# start of Text section

3 Comments (displayed in order by date/time)

Posted by deasley  on  11/12  at  12:24 PM

Fishing wire in insulated walls is not “inconvenient” it is dangerous! Because of the insulation, you cannot see what is in the wall. There may be electrical wires, water pipes or drain pipes inside the wall. Electricians usually drill their holes in the corners, so walking the bit to the corner is a good way to put your drill bit through an electrical wire. Doing this could be fatal. Occasionally, an electrician will staple wire across the entire top plate or sole plate inside the stud bay to get to the other side of the bay.  Drilling into a sewer pipe will result in a call back too. Use a stud sensor with high voltage detection before drilling inside an insulated wall to prevent getting killed or burning down the client’s house.
The Training Department should certainly know better than to tell people that drilling where and what you cannot see is nothing more than “inconvenient”.

Posted by Grayson Evans  on  11/12  at  04:58 PM

I appreciated deasley’s concern, you should always try to determine where electrical wiring is.  This will vary dramatically depending on the age of the house and type of construction (from knob-and-tube to BX to NM).  I recommend using on of those stud finders with an AC detector in it. 
I disagree about the hazards of drilling where you can’t see.  There is always a risk in retrofit and no one is perfect, you just need to plan accordingly and understand what to do when mistakes happen.  I’ve been doing the retrofit I described in the article for many decades and have NEVER drilled through AC wiring, especially in a corner.  But, I do my best to make sure I know where AC wiring is likely to be installed by observing outlets, switch, and the type of wiring installation done in the structure.

Posted by Craig  on  01/30  at  10:40 PM

Thank you Mr Evans for the excellent article.
Its hard to find good information on the internet these days.

# end of Text section
# start of Data extract

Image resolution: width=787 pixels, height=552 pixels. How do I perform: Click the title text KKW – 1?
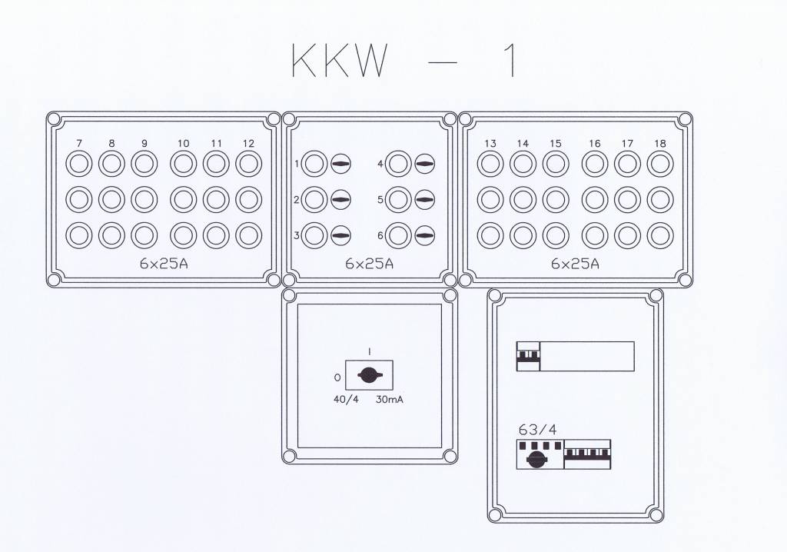(x=403, y=62)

# end of Data extract

## Your task
From the comments above, list every item that the first comment says may be inside an insulated wall.

## Task output
Electrical wires, water pipes, drain pipes